### DATASET RECORDS

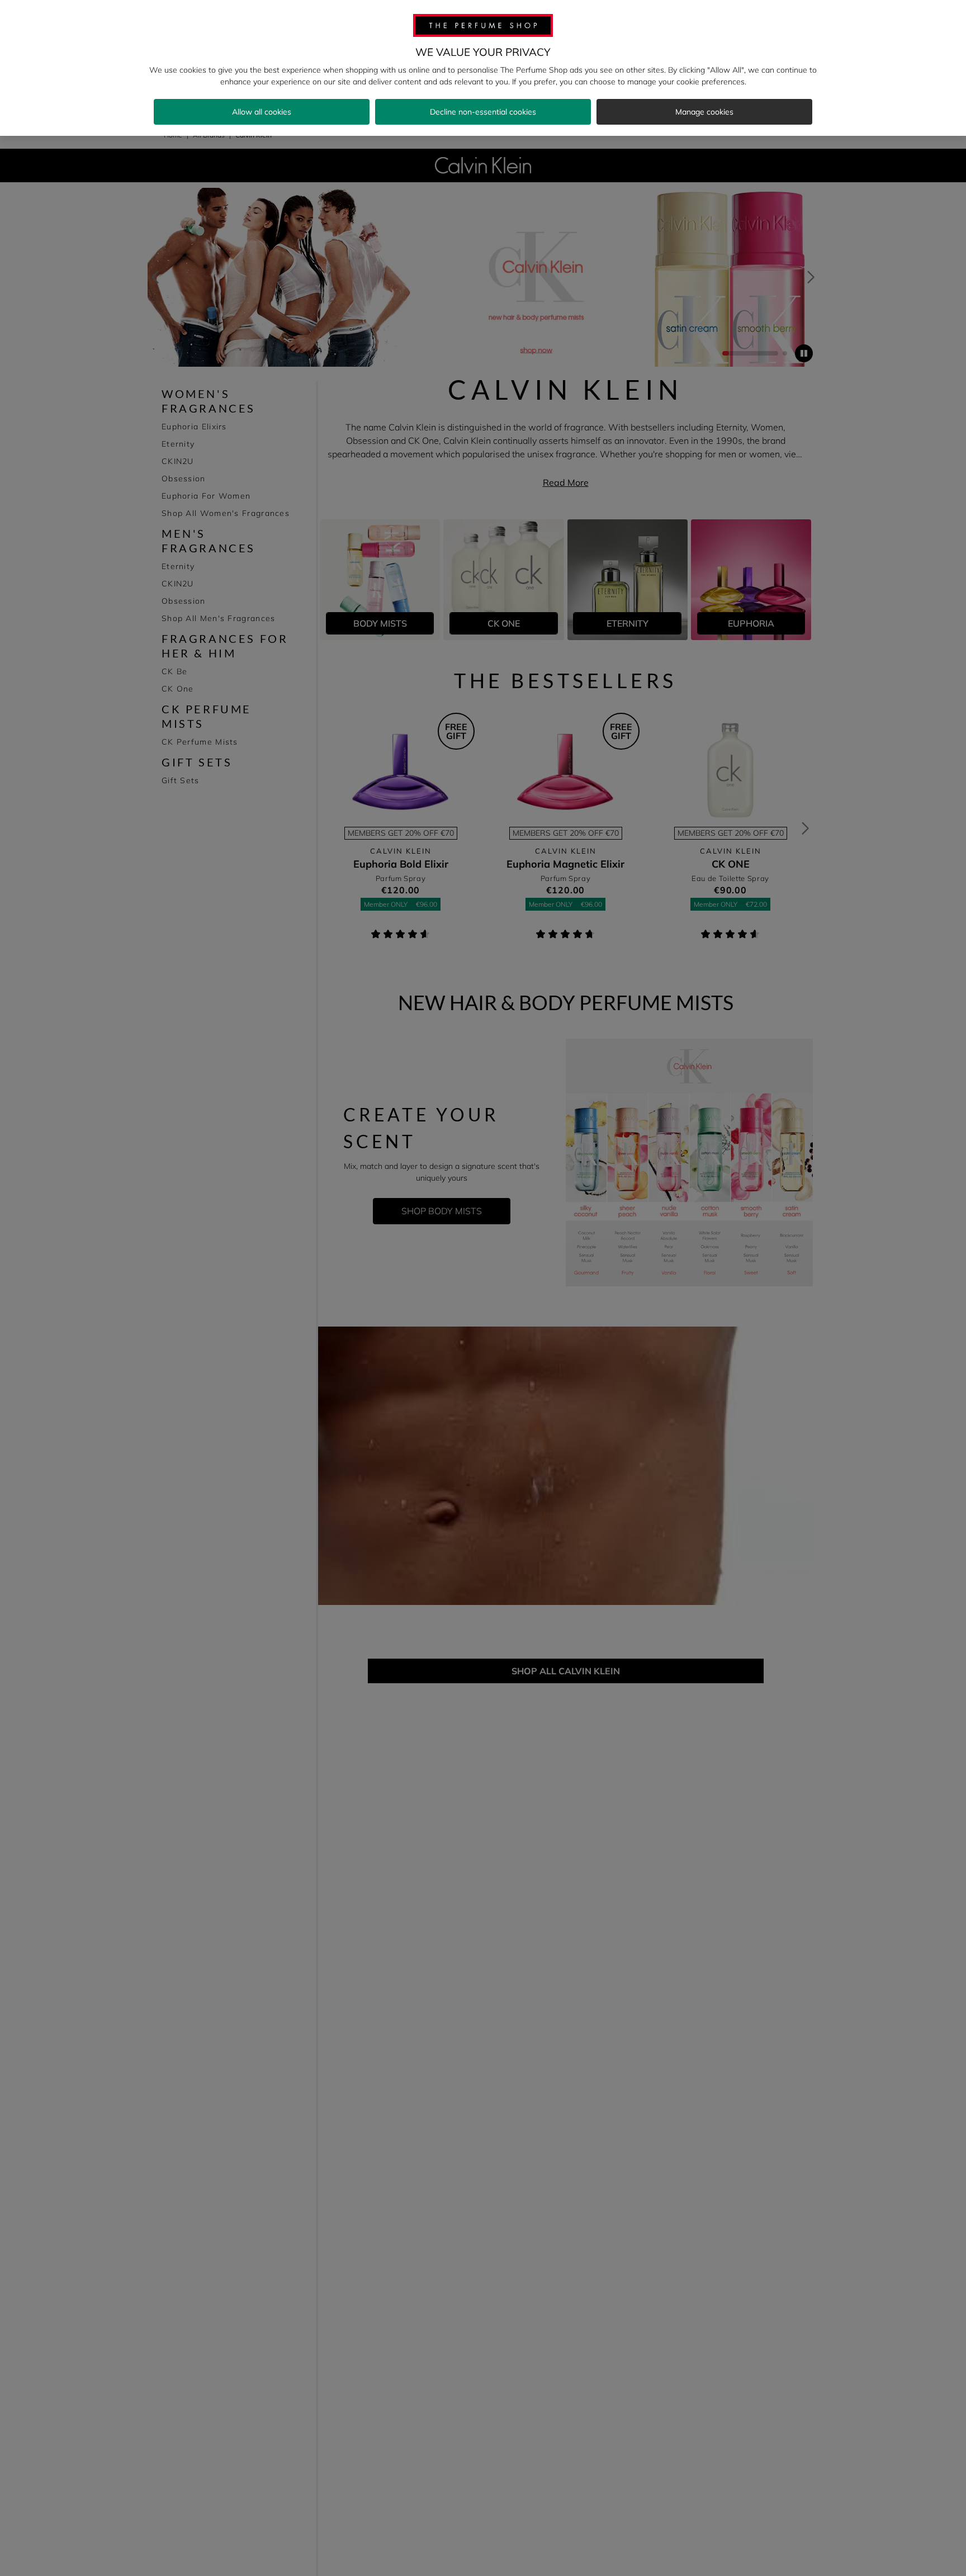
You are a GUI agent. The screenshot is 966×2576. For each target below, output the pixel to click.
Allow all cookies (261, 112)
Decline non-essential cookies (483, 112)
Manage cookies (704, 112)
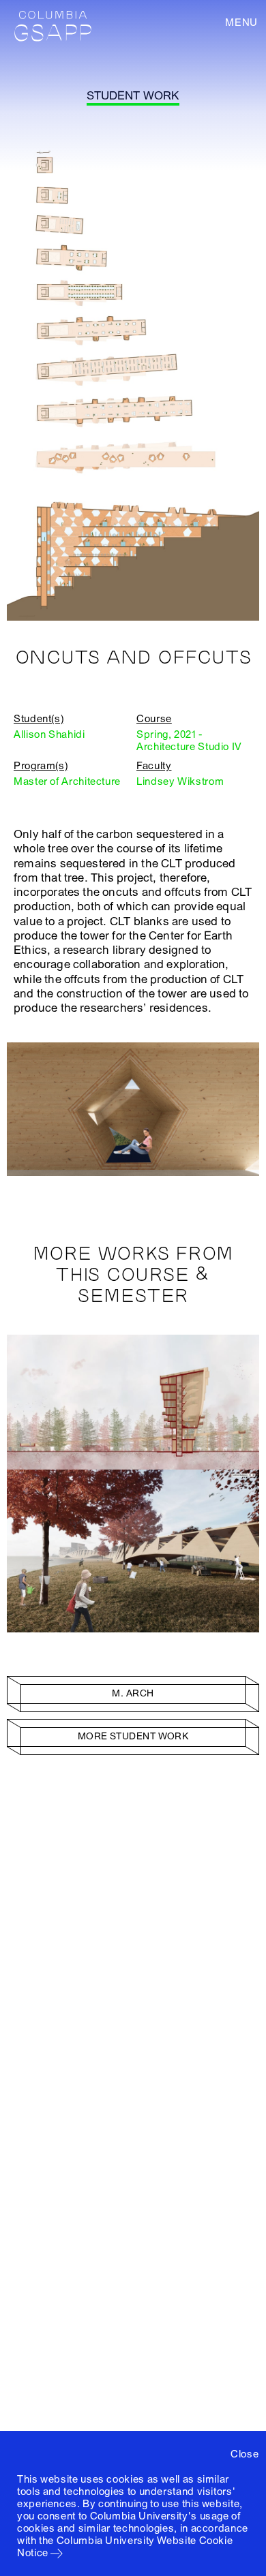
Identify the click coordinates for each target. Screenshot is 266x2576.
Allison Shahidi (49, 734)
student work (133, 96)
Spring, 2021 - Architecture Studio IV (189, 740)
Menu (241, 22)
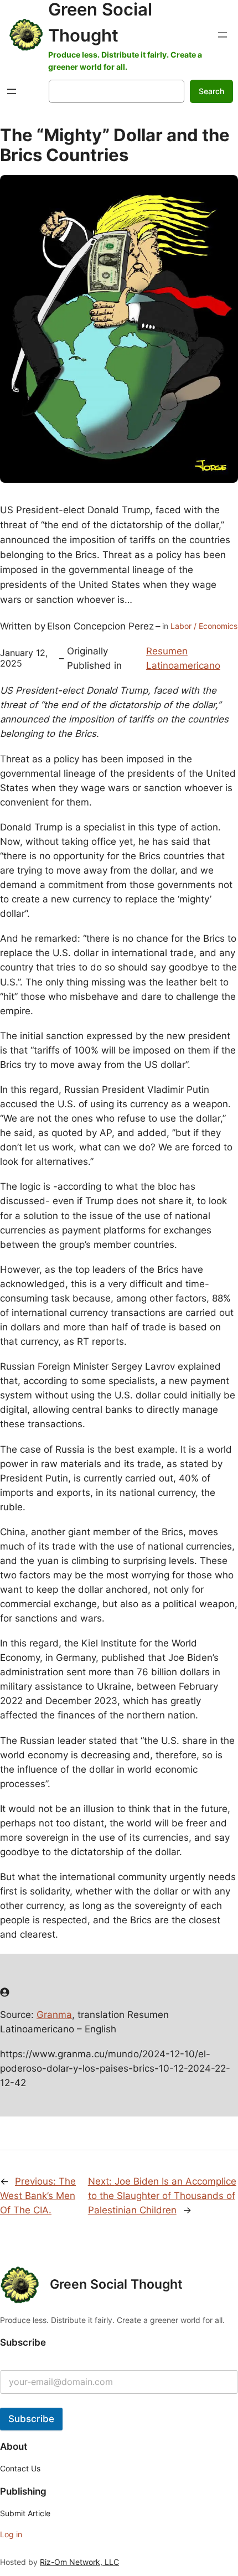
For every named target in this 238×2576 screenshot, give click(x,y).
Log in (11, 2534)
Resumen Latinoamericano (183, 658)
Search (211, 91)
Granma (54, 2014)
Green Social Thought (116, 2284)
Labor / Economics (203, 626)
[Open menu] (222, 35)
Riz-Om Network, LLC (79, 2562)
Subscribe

### BRIEF
The answer should be an exact restatement of every entry, with the pictures omitted.

### TASK OUTPUT
You are a GUI agent. The screenshot is 966×2576. For each target below, output the pixel to click.
Allow all cookies (261, 112)
Decline non-essential cookies (483, 112)
Manage cookies (704, 112)
Identify the click coordinates for each target. Screenshot is 266x2576.
Allison Shahidi (49, 734)
student work (133, 96)
Spring, 2021 - Architecture Studio IV (189, 740)
Menu (241, 22)
For every named target in this 238×2576 screenshot, give click(x,y).
Log in (11, 2534)
Resumen Latinoamericano (183, 658)
Search (211, 91)
Granma (54, 2014)
Green Social Thought (116, 2284)
Labor / Economics (203, 626)
[Open menu] (222, 35)
Riz-Om Network, LLC (79, 2562)
Subscribe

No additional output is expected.